### Exercise description
The span to repeat in the listing below runs from the line containing "Task: Click the" to the line containing "Viewport: 571px width, 448px height.", inclusive. Repeat it exactly, and only it.

### Stored data

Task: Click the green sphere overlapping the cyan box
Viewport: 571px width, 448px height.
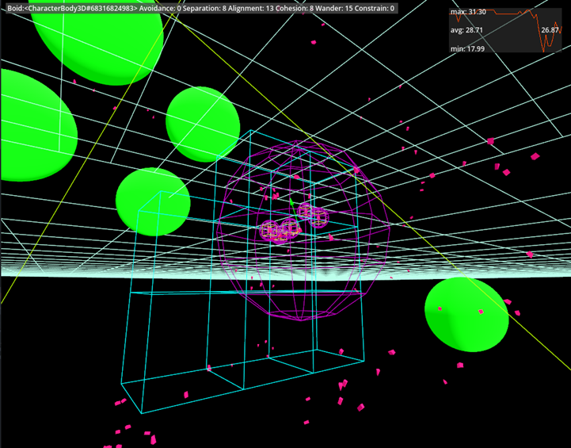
---
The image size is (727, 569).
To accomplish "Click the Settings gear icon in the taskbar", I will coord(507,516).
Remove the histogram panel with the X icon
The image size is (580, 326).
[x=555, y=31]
==
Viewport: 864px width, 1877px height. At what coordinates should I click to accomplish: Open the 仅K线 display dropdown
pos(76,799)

### Exercise solution
Task: Click the green sphere overlapping the cyan box
Viewport: 571px width, 448px height.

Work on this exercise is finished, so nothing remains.